# PROBLEM DESCRIPTION:
Repeat exactly the line containing "Kontakta oss (108, 1487)" and every line after it in the entries, and nothing besides.

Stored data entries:
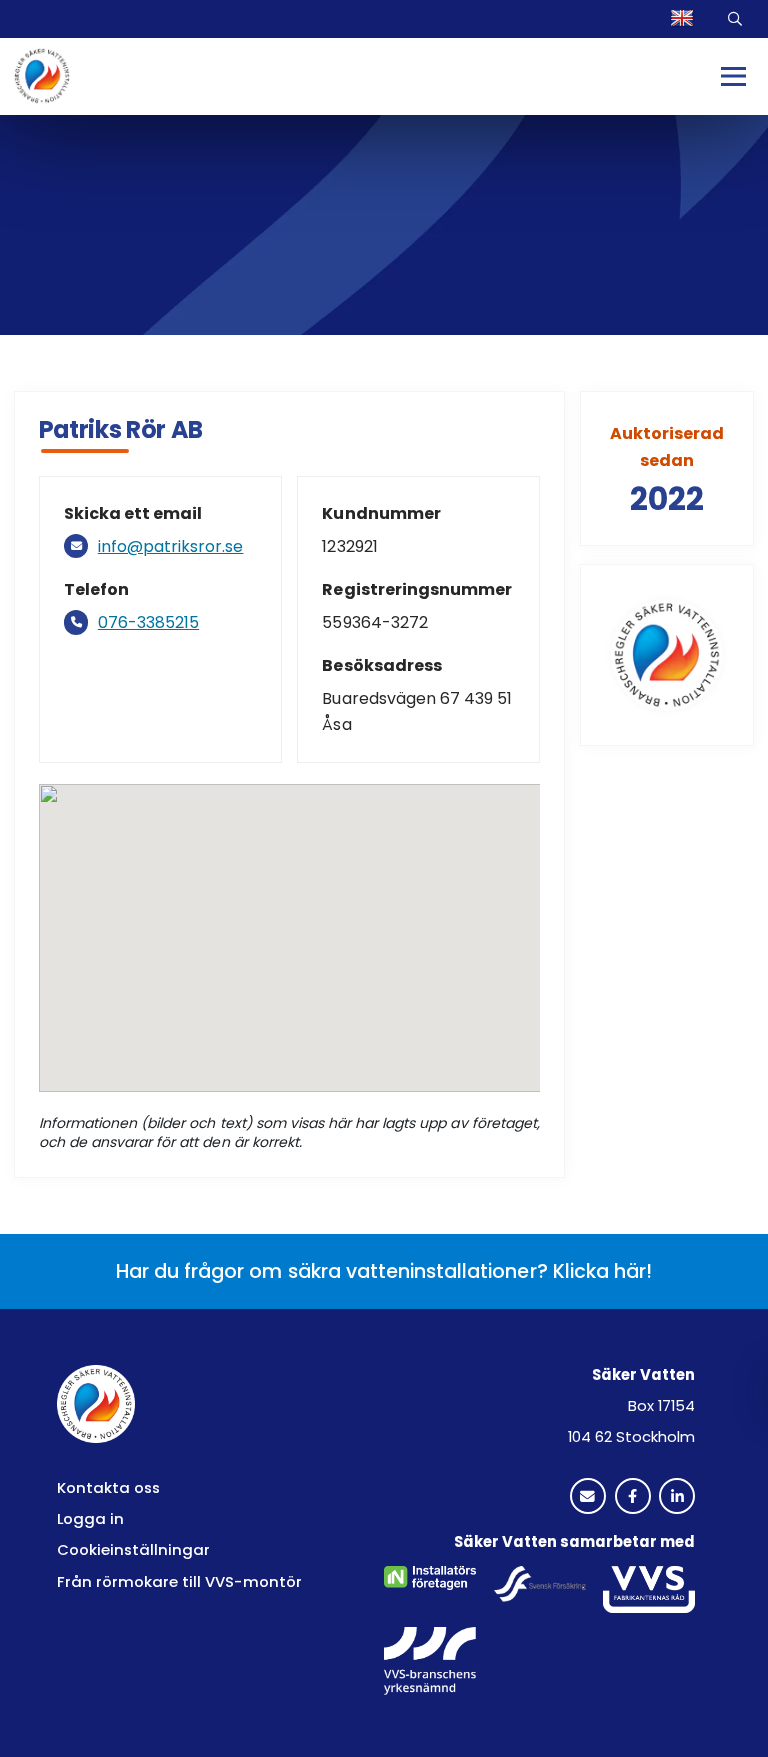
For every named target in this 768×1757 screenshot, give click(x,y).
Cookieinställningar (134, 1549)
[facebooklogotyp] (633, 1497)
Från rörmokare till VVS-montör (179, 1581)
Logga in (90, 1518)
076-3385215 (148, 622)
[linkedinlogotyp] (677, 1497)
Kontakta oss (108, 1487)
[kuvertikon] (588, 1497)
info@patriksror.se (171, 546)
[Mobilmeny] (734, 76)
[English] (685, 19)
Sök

# THE ANSWER:
Kontakta oss (108, 1487)
[kuvertikon] (588, 1497)
info@patriksror.se (171, 546)
[Mobilmeny] (734, 76)
[English] (685, 19)
Sök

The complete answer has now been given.